Basically my own self-image is the big point I’m working on. It went way down, and I’m working on getting in touch with it again, because I can’t remember what I was like before going to sea. It’s almost like watching a movie. Occasionally I will talk with an old friend who will bring up an incident from my past, and it will show a particular amount of self-confidence, and I will find it difficult to relate to. It didn’t happen that long ago, but it is hard to recognize myself as being that person who could do confident things. It is like talking about somebody else completely.
I have a very deep sense of sadness at the human condition, the way humans treat each other, the way men are, and how possibly unchangeable that situation is out there. I have a fatalism about the marine industry, at least tankers. The young men that go out there become like the old men are. These old men have been out for twenty, thirty, forty years and they are the way they are, and they’re not going to change, and that’s definite, but the young men replacing them are becoming just like them.

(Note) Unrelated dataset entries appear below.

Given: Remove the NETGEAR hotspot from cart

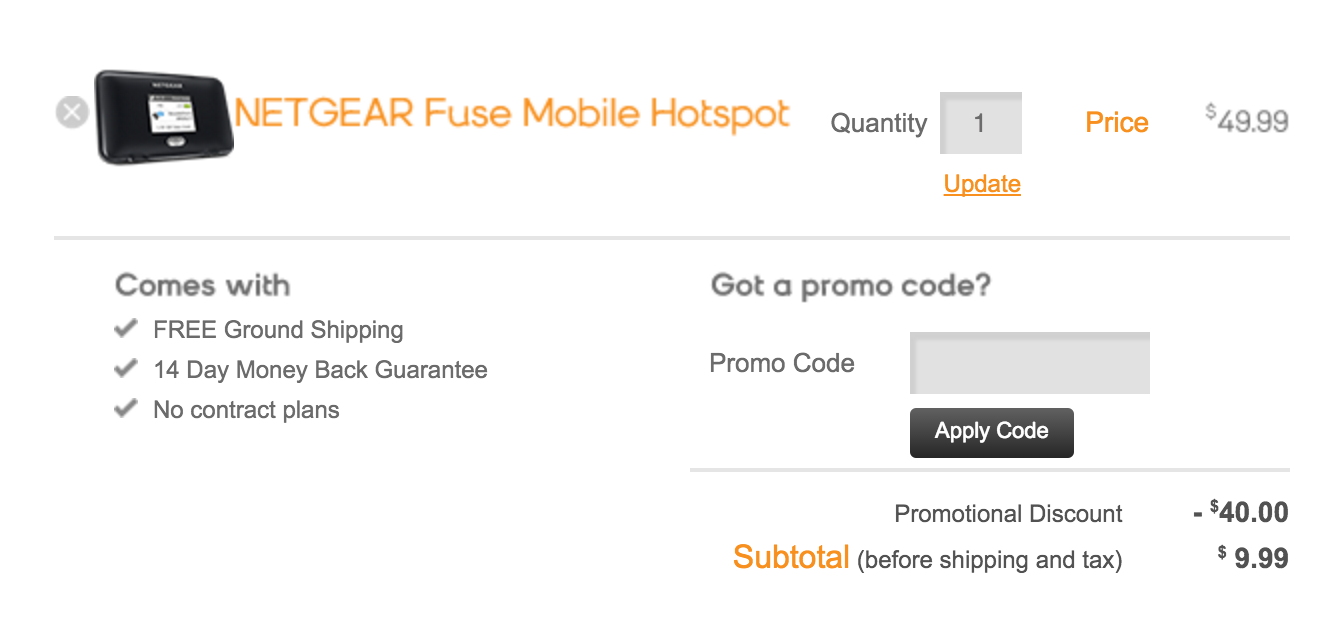Looking at the screenshot, I should tap(72, 112).
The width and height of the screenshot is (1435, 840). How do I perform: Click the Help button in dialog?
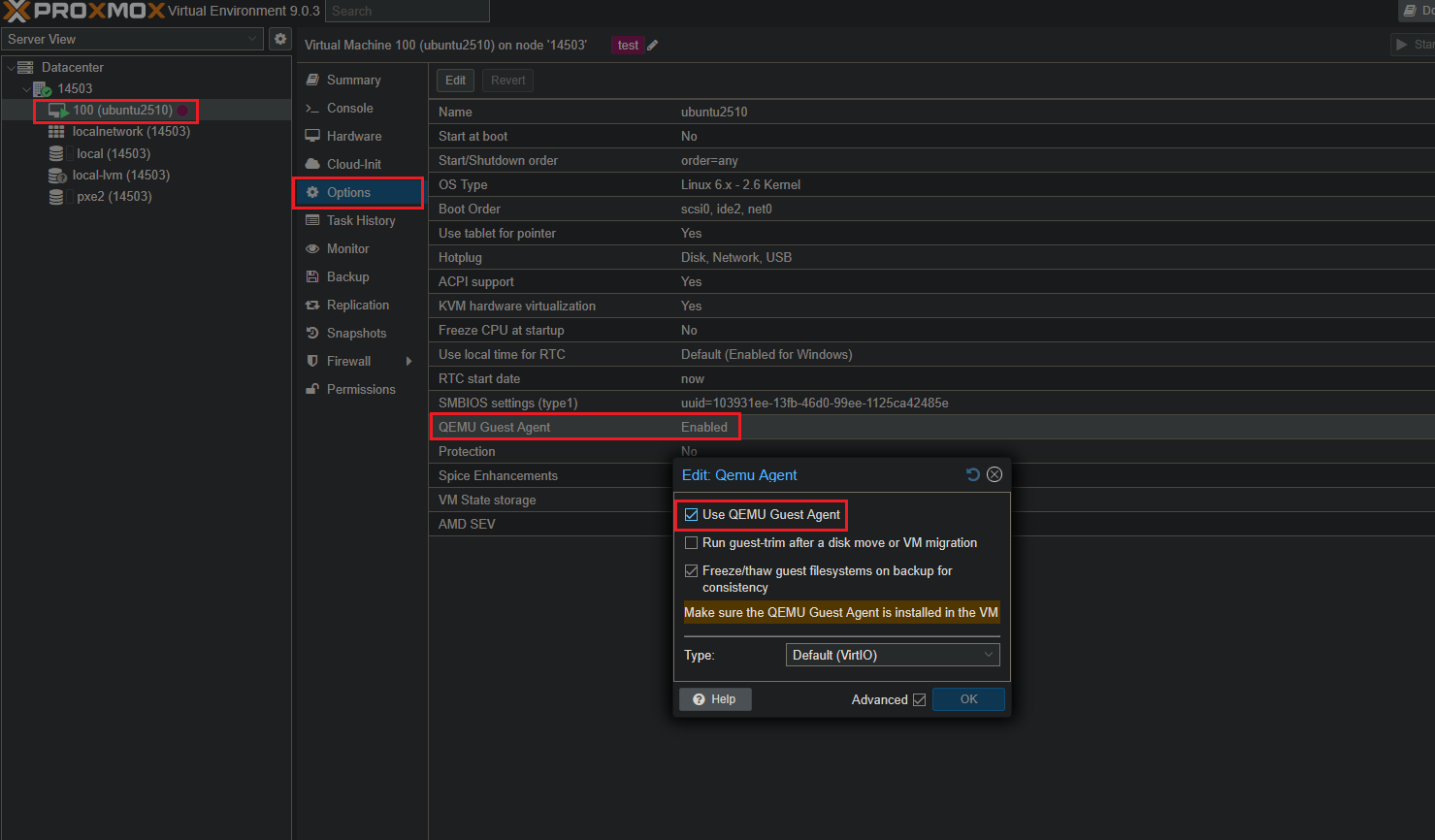coord(715,699)
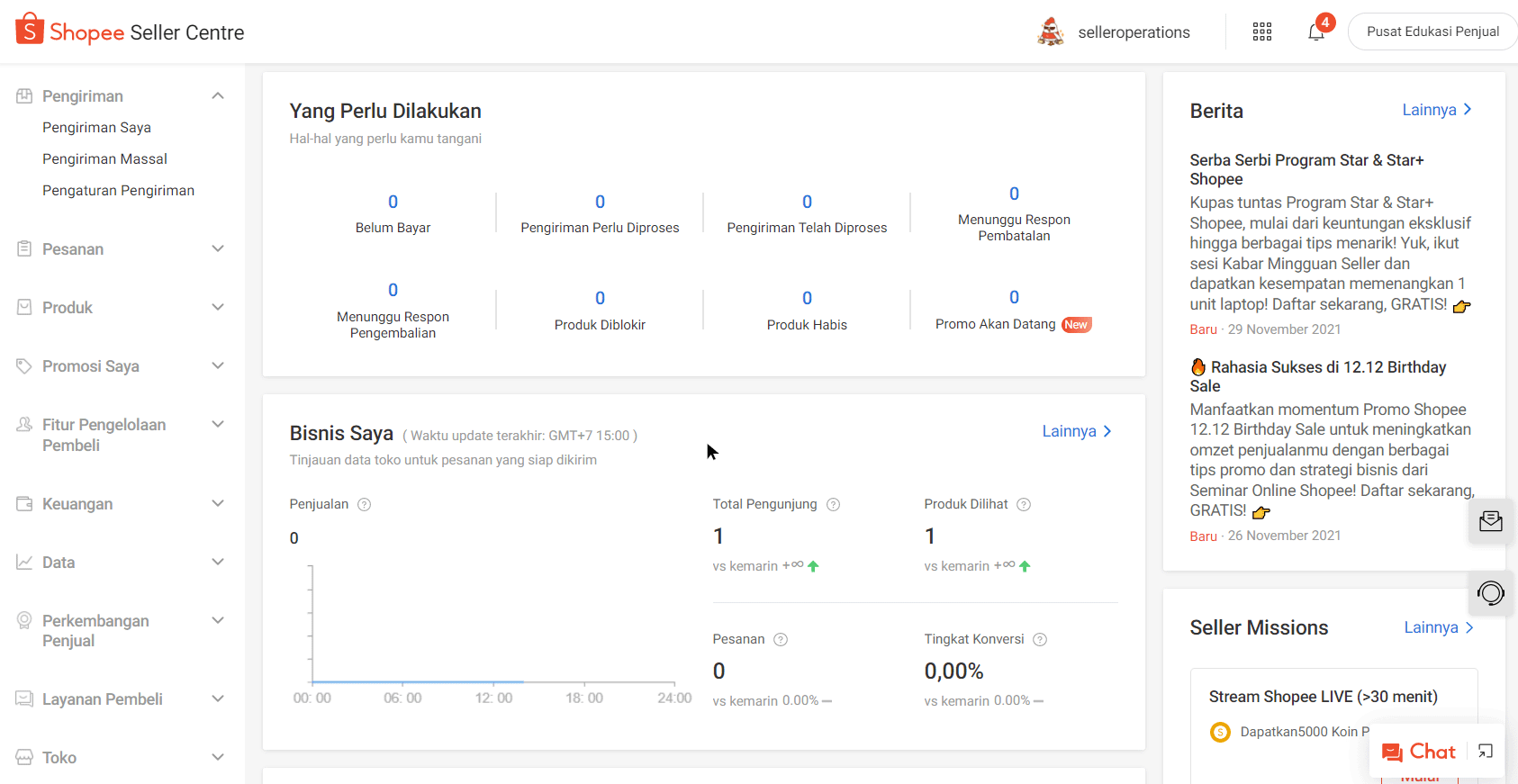The image size is (1518, 784).
Task: Expand the Chat window arrow icon
Action: [x=1486, y=752]
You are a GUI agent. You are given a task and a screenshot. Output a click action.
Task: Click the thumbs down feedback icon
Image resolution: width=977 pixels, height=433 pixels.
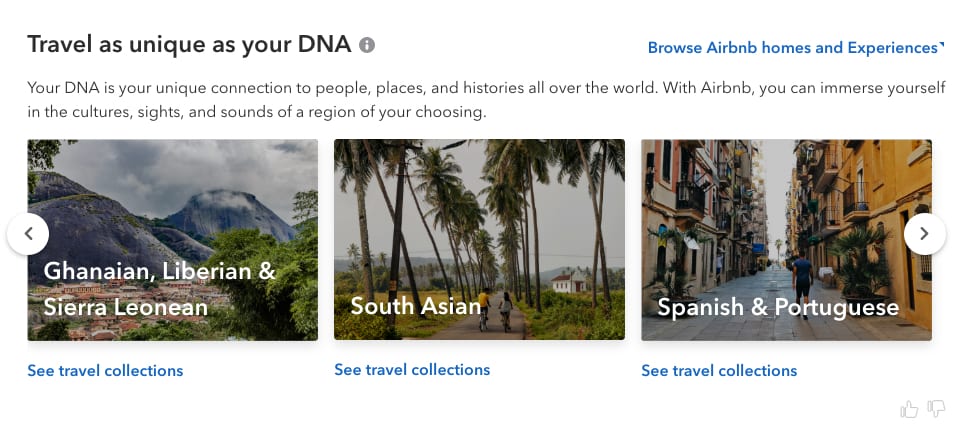[936, 409]
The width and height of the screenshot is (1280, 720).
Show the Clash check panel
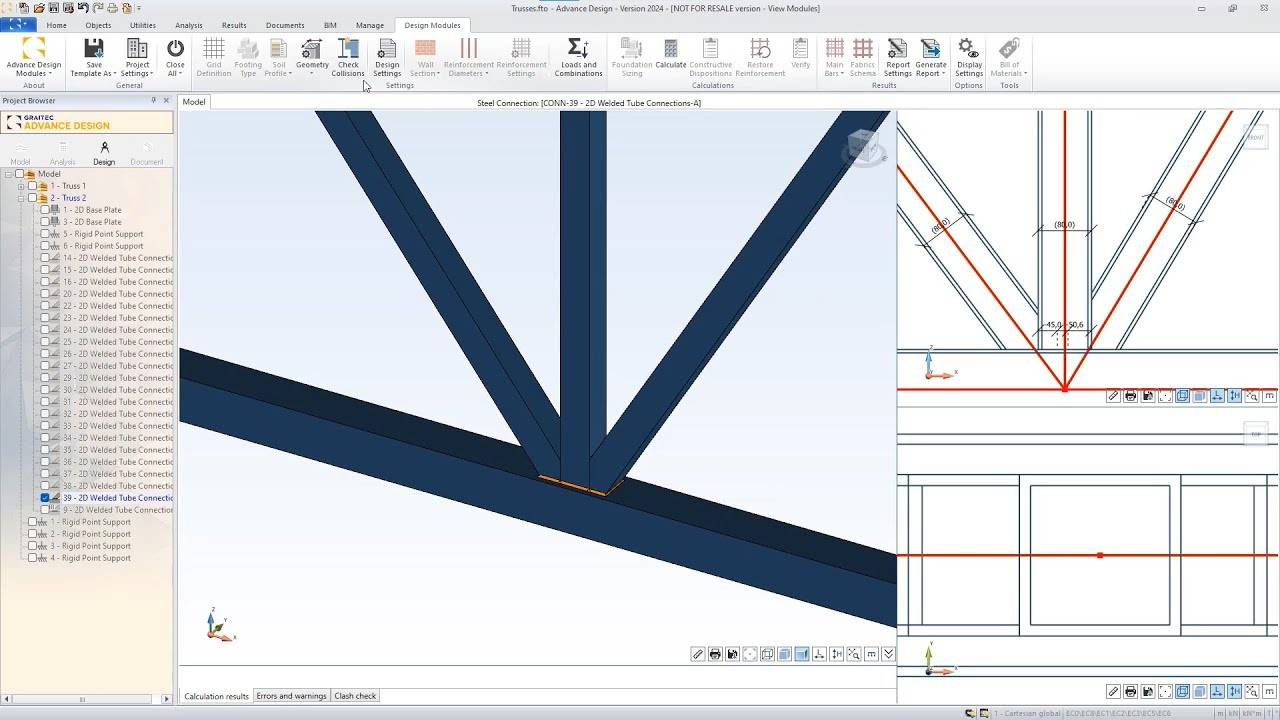click(355, 696)
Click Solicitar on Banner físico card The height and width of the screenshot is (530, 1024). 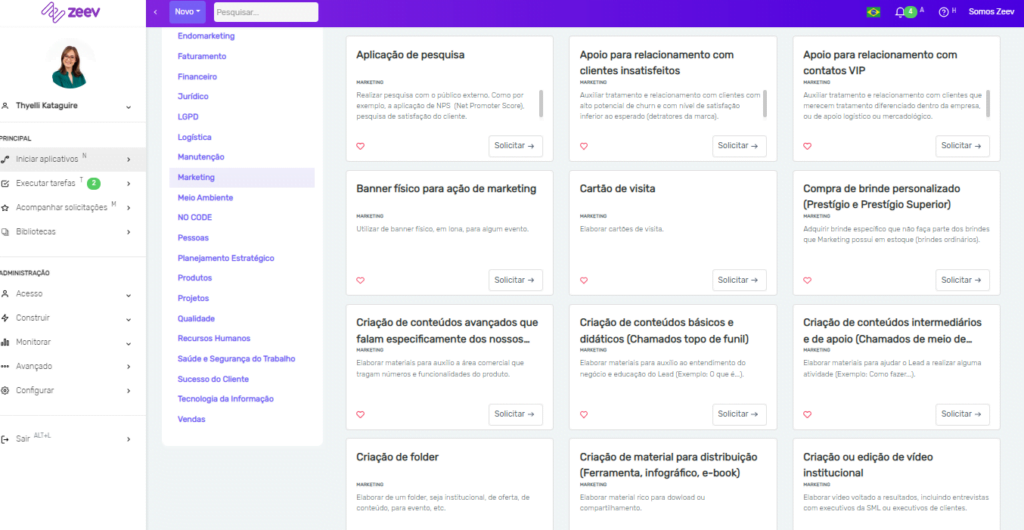pos(515,280)
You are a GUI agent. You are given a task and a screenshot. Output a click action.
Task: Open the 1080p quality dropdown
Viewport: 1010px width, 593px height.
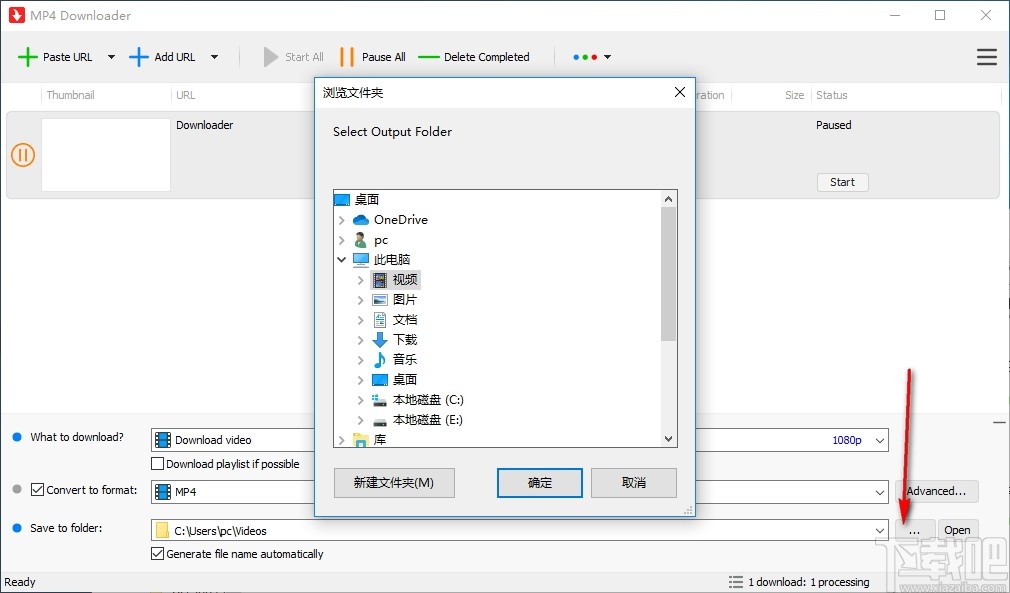879,440
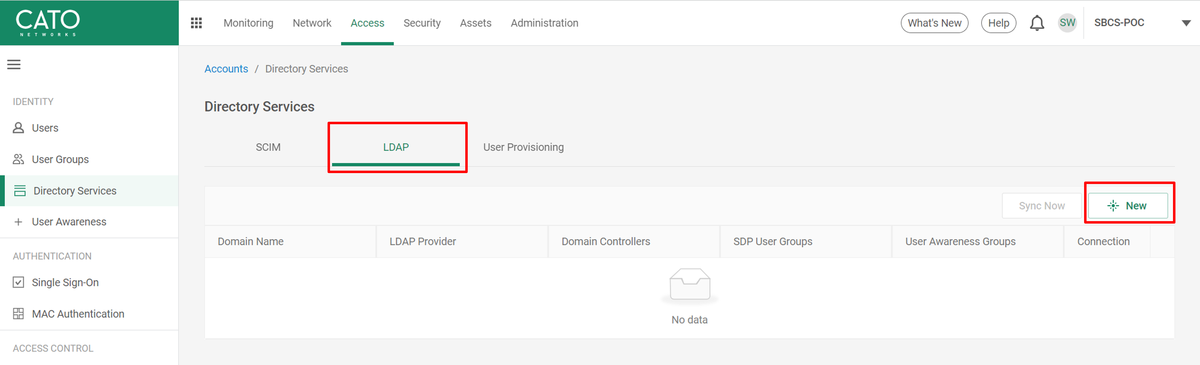Click the MAC Authentication grid icon
Image resolution: width=1200 pixels, height=365 pixels.
[x=18, y=314]
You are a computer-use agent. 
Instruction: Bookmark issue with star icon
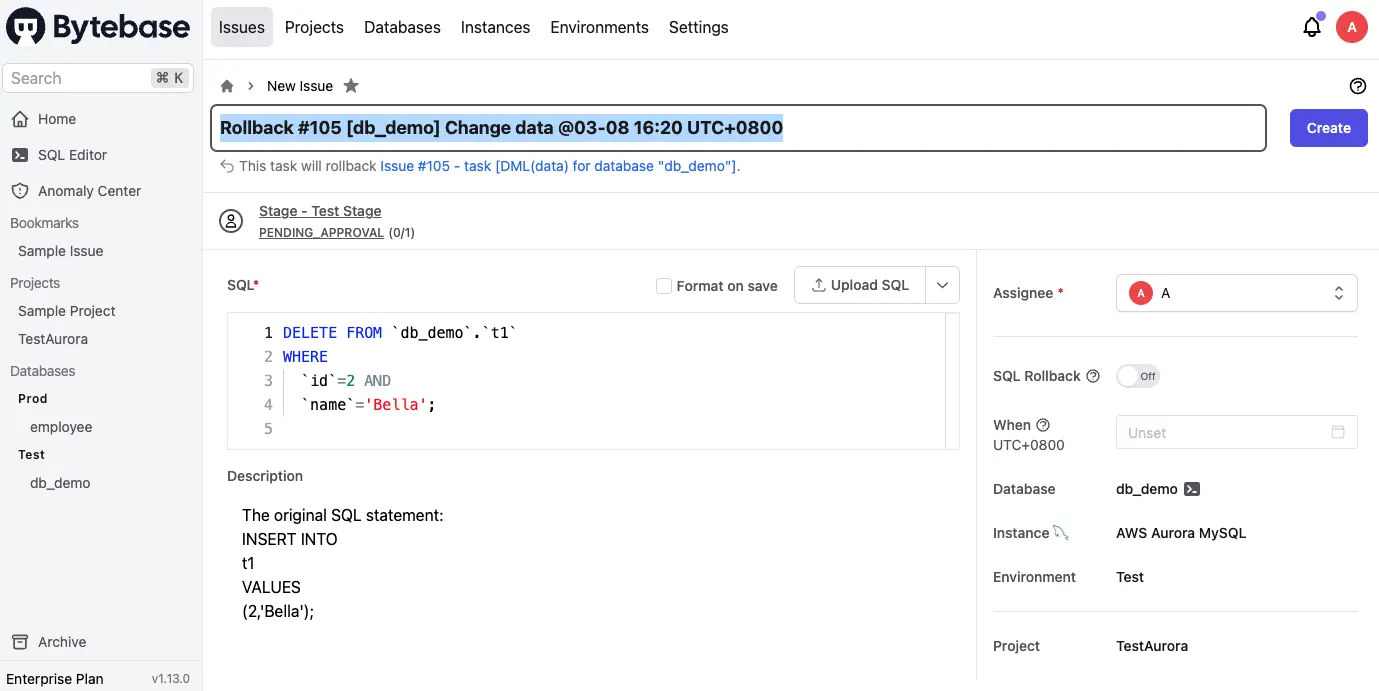pos(351,86)
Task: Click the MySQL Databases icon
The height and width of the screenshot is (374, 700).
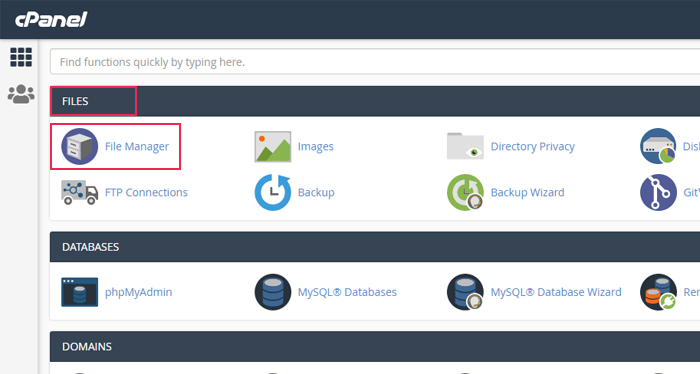Action: click(273, 292)
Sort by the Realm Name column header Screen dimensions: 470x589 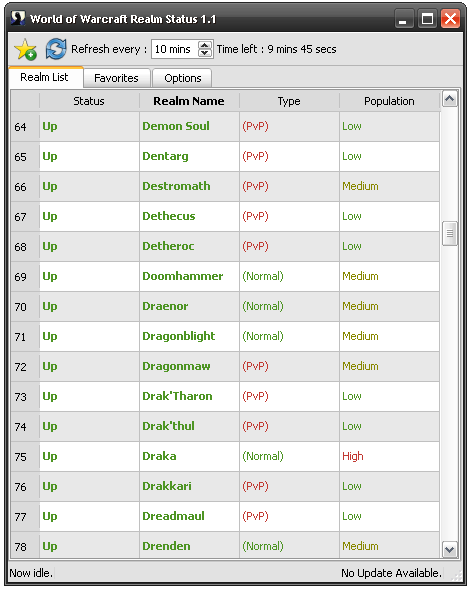(189, 101)
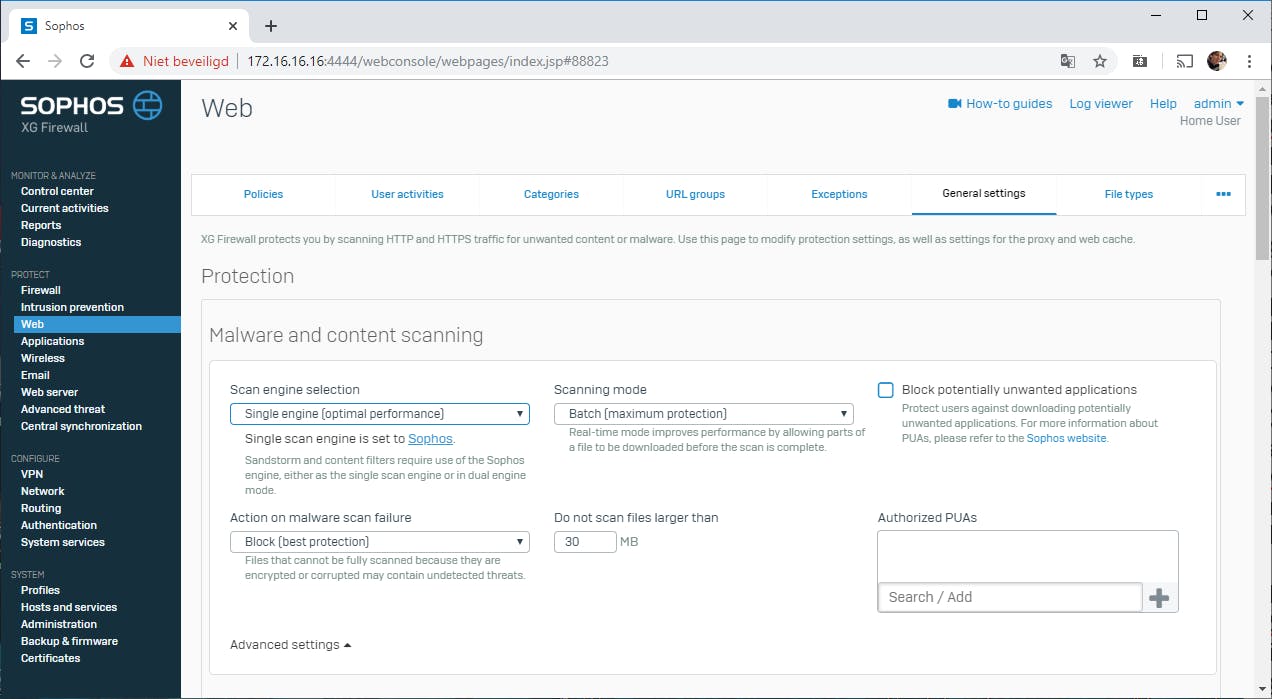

All this jive about young men being more open-minded is a bunch of shit because it’s an extremely male-dominated environment. The men bring out and reinforce in each other these same male values, male attitudes, male emotional reponses, male treatment of each other. They’re just reinforcing it, and they’ve only got women there because they’re getting tax breaks and have to do it.
I think the way to handle it would be to just stay away from it as far as possible. How do you handle Ku Klux Klan meetings? There’s always people who are into it, and you can either choose to be there or choose not to be there. I do not choose to have it affect my life anymore. I used to feel a certain kind of semi-spunky, well, I’m doing this for the cause of furthering women’s desires, choices to do new things, to go out here and have the opportunity to try this. I felt a certain sense of reponsibility as a female and as a lesbian in that respect when I first went out there, but as far as I’m concerned, and this might sound a little strong, it’s like being around some kind of rotting corpse. You know, you don’t go in there and clean it up. You get away from it. There is no place out there for intelligent, sensitive people, much less women who give a damn about themselves.